Ngopi Pagi
Fokus : Tulus Menerima WPS
"KECEWA," itu yang diungkapkan seorang Wanita Pekerja Seks (WPS) di Resosialisasi Argorejo atau yang biasa disebut Lokalisasi Sunan Kuning alias SK,
Oleh Muslimah
Wartawan Tribun Jateng
"KECEWA," itu yang diungkapkan seorang Wanita Pekerja Seks (WPS) di Resosialisasi Argorejo atau yang biasa disebut Lokalisasi Sunan Kuning alias SK, Kamis (10/10) kemarin.
Menurutnya, ia sudah datang sejak pagi dengan membawa materai Rp 6.000 untuk keperluan penandatanganan berkas penyaluran dana tali asih.

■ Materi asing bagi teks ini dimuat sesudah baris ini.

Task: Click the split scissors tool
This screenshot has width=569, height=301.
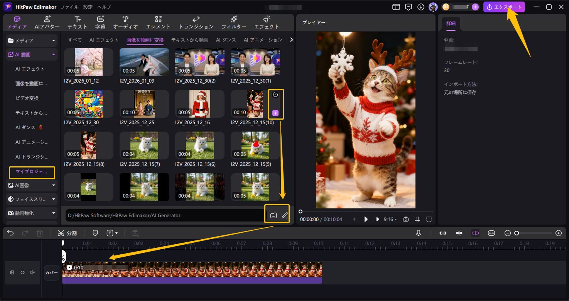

Namun ditunggu hingga siang, perwakilan dari Pemkot Semarang tak juga datang.
Melalui proses yang panjang, Pemkot Semarang akan menutup Lokalisasi Sunan Kuning, Jumat (18/10) pekan depan. Jadwal tersebut mundur tiga hari dari rencana semula tanggal 15 Oktober. Alasan penutupan seperti diungkapkan Wali Kota Semarang Hendrar Prihadi ada beberapa hal.
Yang pertama sangat fundamental. "Persoalan di Sunan Kuning itu banyak, yang pertama memang dari hal paling fundamental. Masak harus mencari uang dari hasil seperti itu (prostitusi). Itu sangat fundamental," ungkapnya.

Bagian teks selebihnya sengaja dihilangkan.